Mark Burns

Personal information
- Full name: Mark Ian Burns
- Born: 18 September 1967 (age 59) Bury, Greater Manchester, England
- Batting: Right-handed
- Bowling: Right-arm medium
- Role: Wicket-keeper

Domestic team information
- 2002: Cumberland

Career statistics
| Competition | List A |
| Matches | 2 |
| Runs scored | 1 |
| Batting average | 1.00 |
| 100s/50s | –/– |
| Top score | 1 |
| Balls bowled | – |
| Wickets | – |
| Bowling average | – |
| 5 wickets in innings | – |
| 10 wickets in match | – |
| Best bowling | – |
| Catches/stumpings | 4/2 |
- Source: Cricinfo, 27 March 2011

= Mark Burns (cricketer) =

English cricketer (born 1967)

Mark Ian Burns (born 18 September 1967) is an English cricketer. Burns is a right-handed batsman who bowls right-arm medium pace and who fields as a wicket-keeper. He was born in Bury, Greater Manchester.

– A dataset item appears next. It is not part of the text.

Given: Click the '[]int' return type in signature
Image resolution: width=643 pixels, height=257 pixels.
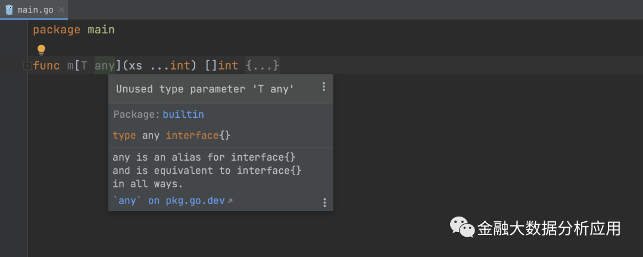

Burns made his debut for Cumberland in the 2002 MCCA Knockout Trophy against Northumberland. He played one more Trophy match in 2002, against the Durham Cricket Board. His Minor Counties Championship debut came against Suffolk in the same season, with Burms making a further appearance against Bedfordshire. In his sole season with Cumberland, Smith played two List A matches against the Nottinghamshire Cricket Board and Devon, both in the 2003 Cheltenham & Gloucester Trophy which was held in 2002. His only List A run came against Devon, with Burns being dismissed by Andrew Procter in that match. Behind the stumps he took 4 catches and made 2 stumpings.